Program A began with Brown’s extremely forgettable “Open Door,” danced with verve to a mix of tunes by Luis Demetrio, Arturo O’Farrill and Tito Puente. It was followed by Ailey’s 1972 “Love Songs,” performed Friday night by long-limbed Yannick Lebrun in a blue scooped unitard with classic Horton grace. These pieces exemplify the problem with Ailey’s repertory in recent years—the first reduces the company’s excellent dancers to executioners of agreeable spectacle; the second no longer has the context it requires to exist in the absence of irony.

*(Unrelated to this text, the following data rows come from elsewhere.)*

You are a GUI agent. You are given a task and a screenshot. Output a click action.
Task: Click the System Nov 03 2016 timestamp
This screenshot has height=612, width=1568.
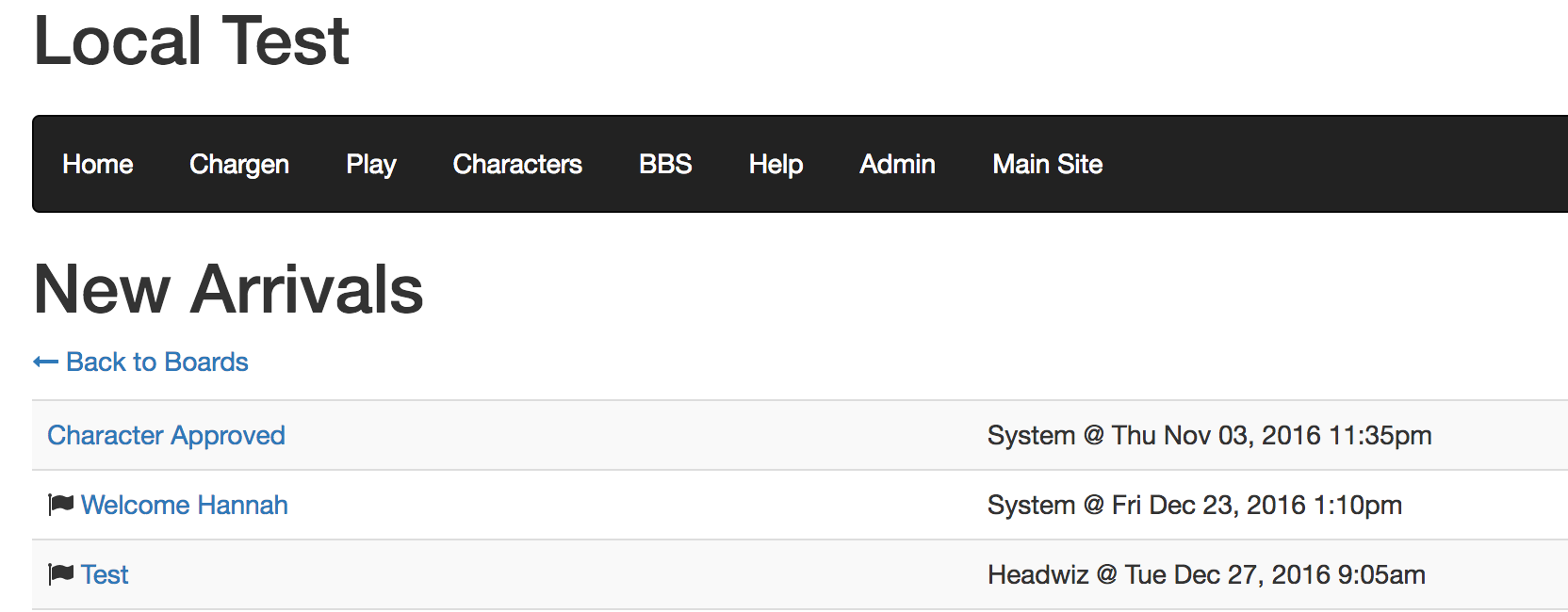pos(1209,435)
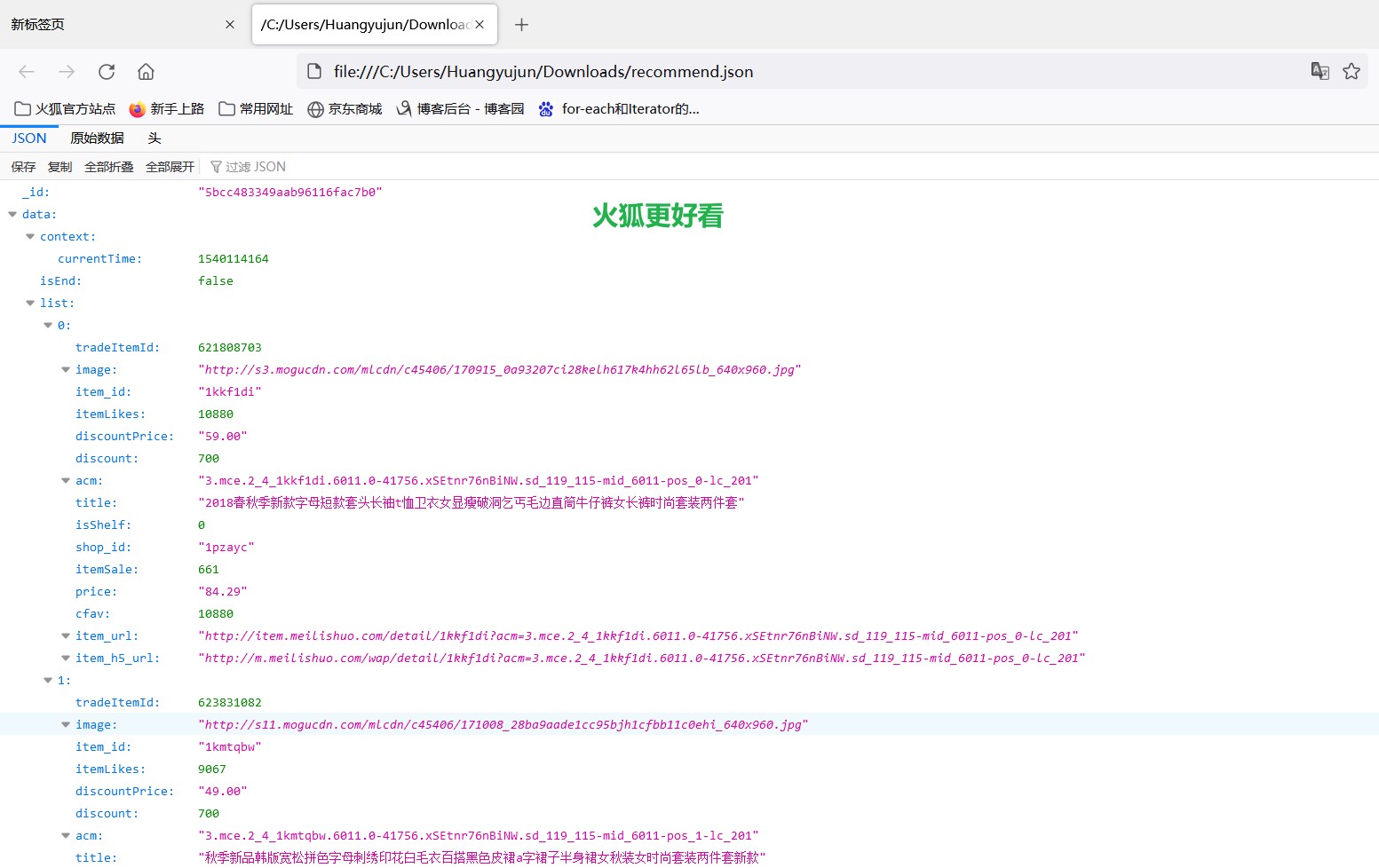The width and height of the screenshot is (1379, 868).
Task: Click the back navigation arrow
Action: pyautogui.click(x=27, y=72)
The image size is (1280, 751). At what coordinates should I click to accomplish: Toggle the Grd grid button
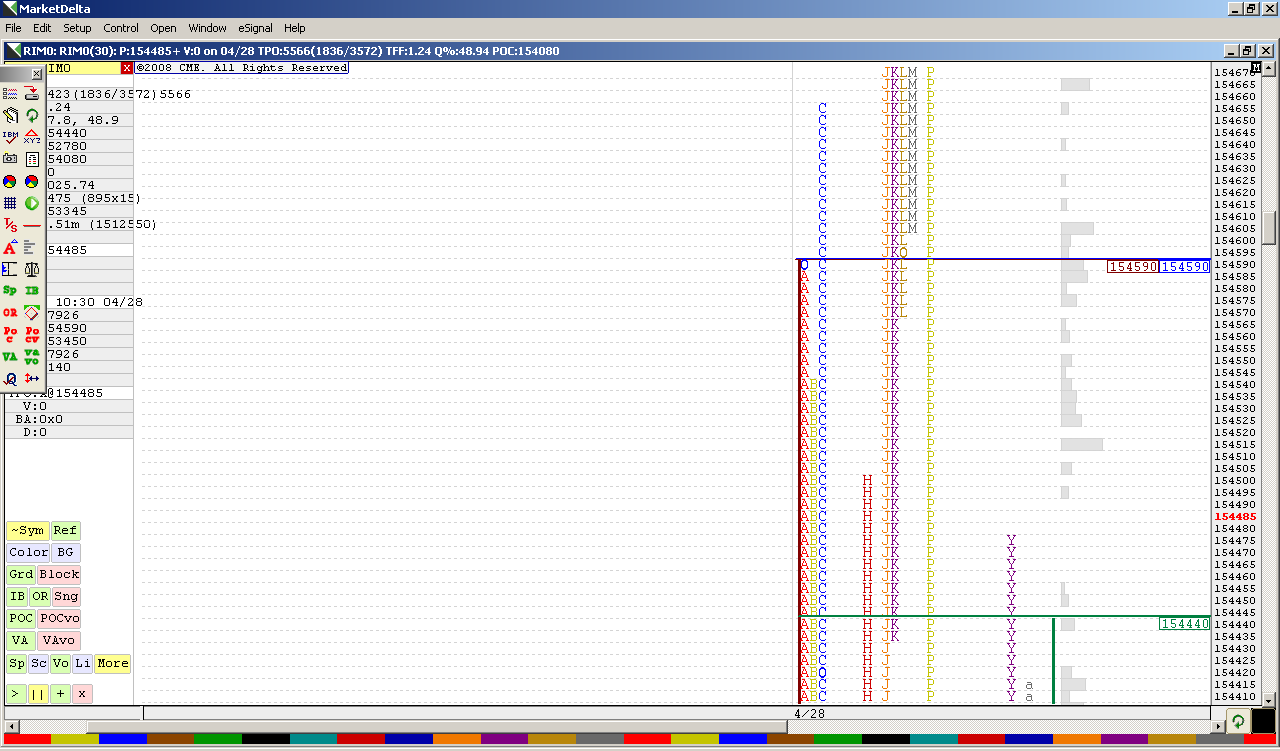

Battle’s “Awakening” brought Ailey properly into the twenty-first century with the blaring clarion call of John Mackey’s driving score. Twelve dancers entered the stage, running in a ring at such speed that their white costumes blurred as they unleashed arms that appeared to both hail and respond. On the darkened proscenium, they gathered and whirred like a windmill or the bright slits of a zoetrope blown near but not to a chaos, resisted by the reflexive commitments to geometry and esprit de corps that bodies trained like warriors exhibit. They were intergalactic voyagers, explorers in an alien land that brightened and eclipsed with gridded constellations of LEDs: matrices and pixels, virtual life, inner space. A single man, Jermaine Terry, shuddered into focus under a spotlight, because undiscovered territories need heroes or sacrifices or both. Next to Ailey’s timeless masterpiece “Revelations,” which rightfully brought the assembled crowd to its feet in celebration of the human spirit (particularly moving were Ghrai DeVore, returning to Chicago a woman in “Fix Me, Jesus” and the brilliant Kanji Segawa in “Sinner Man”)—Battle’s work is courageous and dissonant, ceremonial and substantial, a “Rite of Spring” in sound, vision, velocity and temperament for the new millennium. (Irene Hsiao)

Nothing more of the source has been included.